森の番人グリーン・バブーン 攻撃力2600
アンドレ LP4400→3400
「う…」
「自由解放を使うつもりだったということは少なくともグリーン・バブーンでそのモンスターは戦闘破壊できるということ!バトルだ!グリーン・バブーンでセットモンスターを攻撃!」
猿がその巨体を存分に使い、セットモンスターに飛びかかった。
「俺が伏せていたのはタン・ツイスターだ!」
タン・ツイスター 守備力300
赤い風船のようなモンスターが現れるもすぐに木槌で破壊されてしまう。
「アドバンス召喚したタン・ツイスターがフィールドから墓地に送られた時、こいつを除外することで俺は2枚のカードをドローする!…っと!」
破壊された衝撃で風が巻き起こり、コナミのデッキの上から2枚のカードが飛ばされ、慌ててコナミはキャッチした。
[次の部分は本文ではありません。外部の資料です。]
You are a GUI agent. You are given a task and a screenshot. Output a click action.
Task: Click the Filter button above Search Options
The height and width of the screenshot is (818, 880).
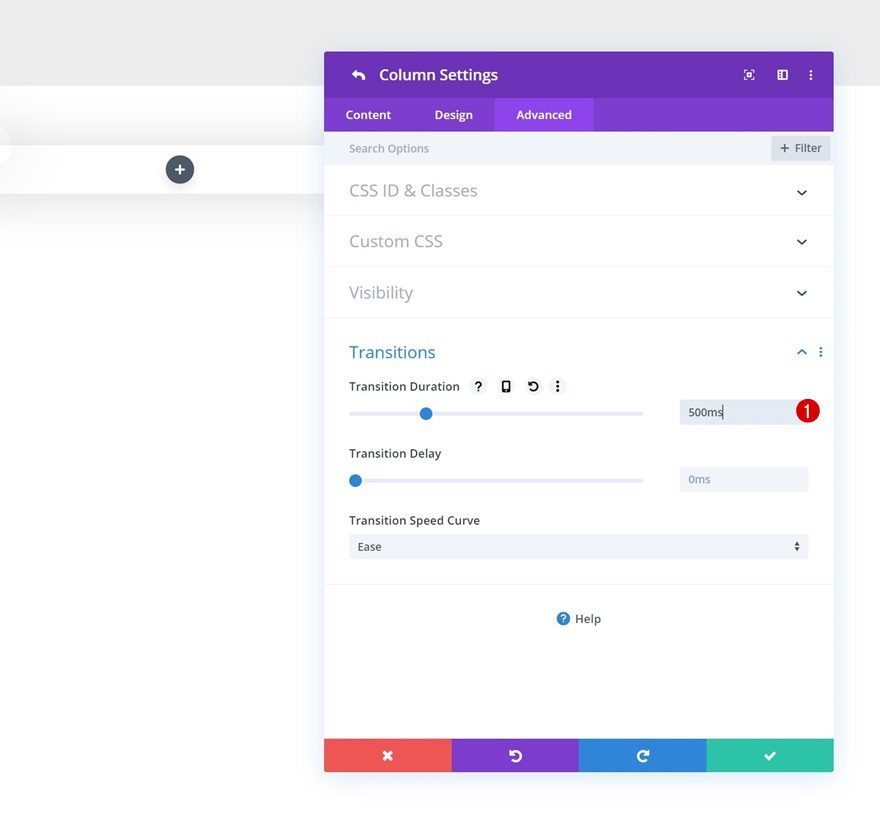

「だが、まだベヒーモスの攻撃が残っているぞ!俺はベヒーモスでコナミへとダイレクトアタック!」
ベヒーモスはコナミへと地響きを鳴らしながら近づいていき、ツメで切り裂いた。
「ぐおっ…!」
コナミ LP2800→100
Dホイールに表示されているコナミのライフが赤の文字で表示された。ライフがライディングデュエルでのデッドラインと呼ばれている800以下の数値になるとそう表示されてしまう。800…つまりスピード・ワールド2のscを4つ使うことで発動することが出来るバーン効果のデッドラインである。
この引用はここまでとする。